Kenali Rimbanya Bukan Pepohonannya.
Istilah ini sudah sering kita dengar untuk mengenali tulis menulis, maksudnya lebih baik kita mengenali rimba dunia tulis-menulis itu lebih dulu daripada mengenali satu per satu pepohonan yang akan membuat kita semakin pusing membedakan antara satu dan lainnya. Misalnya ranah fiksi melahirkan laras puisi dan prosa. Prosa melahirkan lagi cerpen, novel dan drama. Sementara ranah non fiksi melahirkan laras akademis, laras jurnalistik, dan laras bisnis. Nah, tiap laras itu melahirkan banyak tulisan, contohnya laras akademis melahirkan karya ilmiah, diktat, buku ajar, buku teks, dsab. Begitu pula dengan laras jurnalistik dan laras bisnis.Jadi, sahabat maya bisa tentuin sendiri ya mau memilih dinovelkan atau mau diautobiografikan? Tiap-tiap jenis itu ada kelebihan dan kekurangannya. Kalau lebih menguatkan kesan pribadi, autobiografi adalah pilihan yang pas. Kalau maksud sahabat menghibur, bahkan berharap kisah hidup sahabat difilmkan kelak, novel adalah pilihan yang oke loh, tergantung pribadi masing-masing ya.

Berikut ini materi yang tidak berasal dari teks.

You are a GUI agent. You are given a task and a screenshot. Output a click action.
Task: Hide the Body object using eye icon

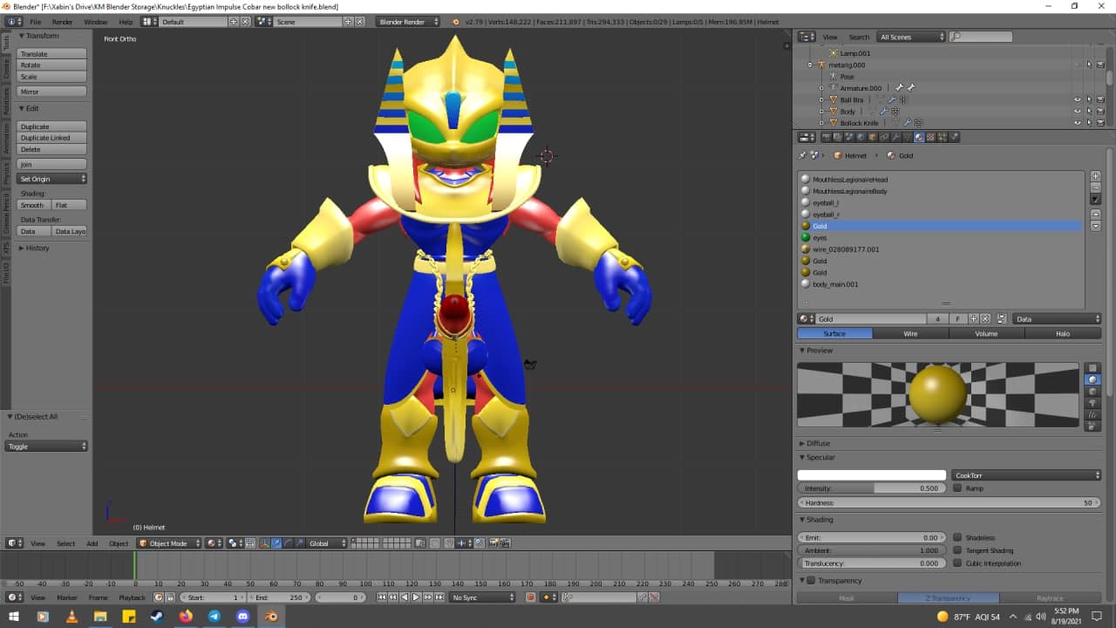tap(1077, 112)

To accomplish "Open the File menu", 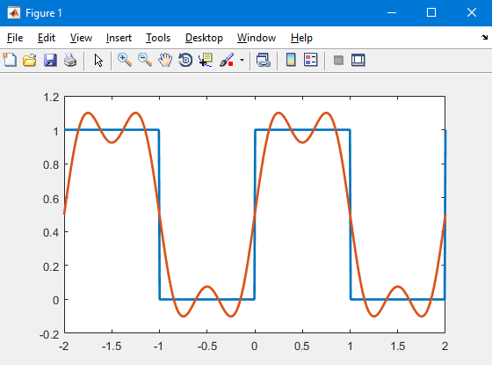I will pos(15,38).
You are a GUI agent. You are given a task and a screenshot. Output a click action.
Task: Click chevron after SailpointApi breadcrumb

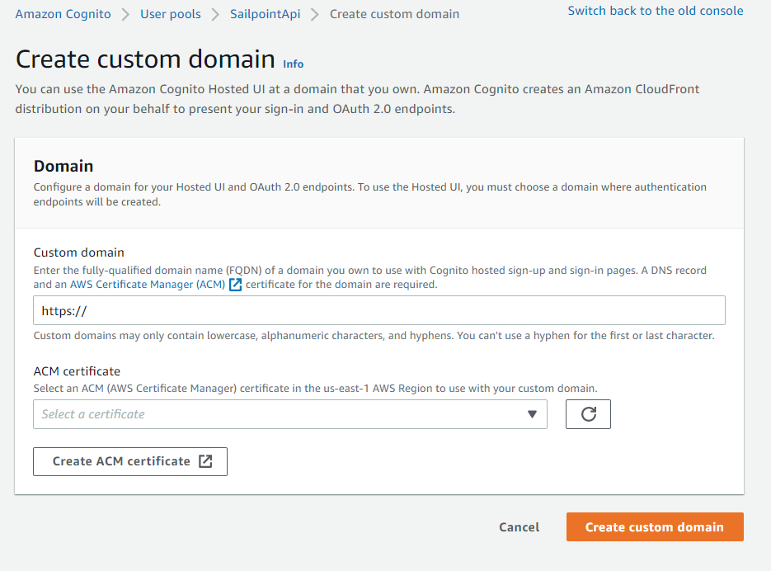coord(314,14)
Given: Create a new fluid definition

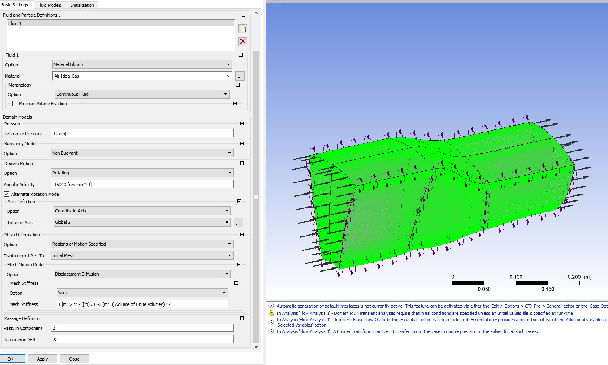Looking at the screenshot, I should point(242,28).
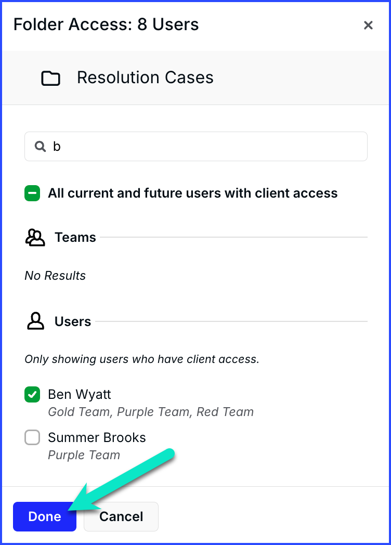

Namun, tunggu dulu, dalam genre naskah juga kemudian dikenalkan istilah nonfiction novel. Apalagi ini? Genre ini muncul ketika sebuah peristiwa yang nyata dan melibatkan tokoh-tokoh nyata, kemudian dikisahkan kembali dengan gaya penceritaan sastra berdasarkan hasil riset penulis dan rekaan terhadap dialog-dialog tokoh yang sudah tidak ada (sudah meninggal). Jadi, ketika ada buku biografi dari tokoh masa lampau misalnya, Jenderal Sudirman, diterbitkan dengan gaya pengisahan seperti novel, itu berarti nonfiction novel.
Nonfiction novel menilik cirinya sebenarnya adalah faksi juga. Tokohnya ada atau pernah ada, peristiwanya benar-benar terjadi, dan tempatnya juga ada; hanya dialog-dialog direkonstruksi oleh penulisnya. Berarti itu adalah faksi.
Fiksi dan faksi meskipun beda-beda tipis, sama menariknya. Seorang Dahlan Iskan lebih memilih kisah masa kecilnya dinovelkan dengan judul Sepatu Dahlan yang ditulis oleh Khrisna Pabhicara. Itu adalah karya fiksi karena diwujudkan dalam bentuk novel dan kisahnya sudah dibumbui dengan imajinasi penulisnya. Begitupun kisah Laskar Pelangi meskipun berbasis kisah nyata penulisnya dan tokoh-tokoh di dalam novel itu ada dalam kehidupan nyata, Andrea Hirata tetap menempatkannya sebagai novel karena jalan cerita yang sudah tidak lagi mengikuti kisah sebenarnya.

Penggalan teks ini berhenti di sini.